Benjamin stood up, a wild and raving man they’d never seen before. He unlatched two guns, spinning around as they followed the free-shifting figures (which now appeared on an even bigger screen, specially switched on) of Adam and Jaquiline set to engage in the primal rite. The music grew solemn as they approached. Jaquiline’s face came into enormous close-up, illuminated and beautiful, as if experiencing some cosmic dream which fed into her the secret of creation and of the world, and as if the limits of the universe were being made known to her.
A band of hair came over her mouth as Adam went forward, her eyes and legs opening at the same time. A switch of some earthbound computer enabled him to find his place well and, with legs closed, lock the perfect lock, and begin his rhythm, maintaining it in that place while all eyes were on them, and with the appropriate slow movement of the Nihilon Anthem playing through it.

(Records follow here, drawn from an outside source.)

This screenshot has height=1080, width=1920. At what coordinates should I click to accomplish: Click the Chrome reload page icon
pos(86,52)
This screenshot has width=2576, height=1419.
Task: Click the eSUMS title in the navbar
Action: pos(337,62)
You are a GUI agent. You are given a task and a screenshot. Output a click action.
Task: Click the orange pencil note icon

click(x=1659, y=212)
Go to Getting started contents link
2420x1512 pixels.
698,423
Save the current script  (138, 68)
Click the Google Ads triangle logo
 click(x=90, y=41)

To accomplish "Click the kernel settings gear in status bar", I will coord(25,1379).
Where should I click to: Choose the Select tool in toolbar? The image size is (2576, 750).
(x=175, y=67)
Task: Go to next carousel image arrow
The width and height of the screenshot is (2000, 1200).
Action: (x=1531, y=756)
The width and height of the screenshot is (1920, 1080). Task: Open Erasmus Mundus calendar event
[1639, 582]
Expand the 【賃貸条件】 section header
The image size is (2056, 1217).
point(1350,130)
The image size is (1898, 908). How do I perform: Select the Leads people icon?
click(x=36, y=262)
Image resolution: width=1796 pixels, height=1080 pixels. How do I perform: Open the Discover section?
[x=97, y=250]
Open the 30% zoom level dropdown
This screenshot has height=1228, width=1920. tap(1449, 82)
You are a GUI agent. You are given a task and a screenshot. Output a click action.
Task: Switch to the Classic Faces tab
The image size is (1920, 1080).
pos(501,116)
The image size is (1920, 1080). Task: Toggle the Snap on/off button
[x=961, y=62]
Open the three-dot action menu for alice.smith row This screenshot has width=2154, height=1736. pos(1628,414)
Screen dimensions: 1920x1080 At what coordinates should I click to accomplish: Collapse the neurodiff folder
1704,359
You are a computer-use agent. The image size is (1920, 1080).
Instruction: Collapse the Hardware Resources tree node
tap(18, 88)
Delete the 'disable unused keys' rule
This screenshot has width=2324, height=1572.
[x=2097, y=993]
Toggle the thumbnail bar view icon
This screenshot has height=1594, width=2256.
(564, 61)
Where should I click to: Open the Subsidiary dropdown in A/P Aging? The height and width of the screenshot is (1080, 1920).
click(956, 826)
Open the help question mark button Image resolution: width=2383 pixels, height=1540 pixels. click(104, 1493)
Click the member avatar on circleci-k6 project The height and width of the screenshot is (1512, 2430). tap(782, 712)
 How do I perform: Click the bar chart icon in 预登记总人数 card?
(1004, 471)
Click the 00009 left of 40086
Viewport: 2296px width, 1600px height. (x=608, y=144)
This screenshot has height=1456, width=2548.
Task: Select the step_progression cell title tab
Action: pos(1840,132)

Richard took Benjamin’s guns away and pulled him back to his seat, while all kept their eyes on the fascinating scene of their two colleagues and compatriots copulating in space. Adam’s face was shown with Jaquiline’s through the moments of orgasm, the camera moving from their faces to the wedding-ring on Jaquiline’s finger, and then to the joined and jewelled movement of their four legs, at which a roaring cheer of triumph ripped from the several hundred detached and scientific scientists in the great hall — who had not only got this project off the ground, as it were, but had coaxed it to the stars. Edgar put hands to his ears, and closed his eyes at this manifestation, as if the two sweethearts in space might hear such vulgarity and thus be wakened from their sublime dream.
As they slid apart, Jaquiline put out her arms, and there were tears under her eyes as the last great close-up moved across the screen, before she was sucked back into the space-ship. Adam’s face also showed grief, almost panic as his arms reached forward to go on holding what had so recently been completely his. And then he was returned into the metal container, which went on to another circuit of the earth before scoring its way through the atmosphere, and floating by parachute on to the central plain of Nihilon, which would hold out its arms to receive them in safety and triumph.